§ TASK:
Copy out all the data, word for word.

§ EXTRACTED DATA:
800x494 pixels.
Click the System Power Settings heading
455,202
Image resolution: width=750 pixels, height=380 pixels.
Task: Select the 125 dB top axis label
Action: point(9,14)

§ WRITTEN ANSWER:
800x494 pixels.
Click the System Power Settings heading
455,202
Image resolution: width=750 pixels, height=380 pixels.
Task: Select the 125 dB top axis label
Action: point(9,14)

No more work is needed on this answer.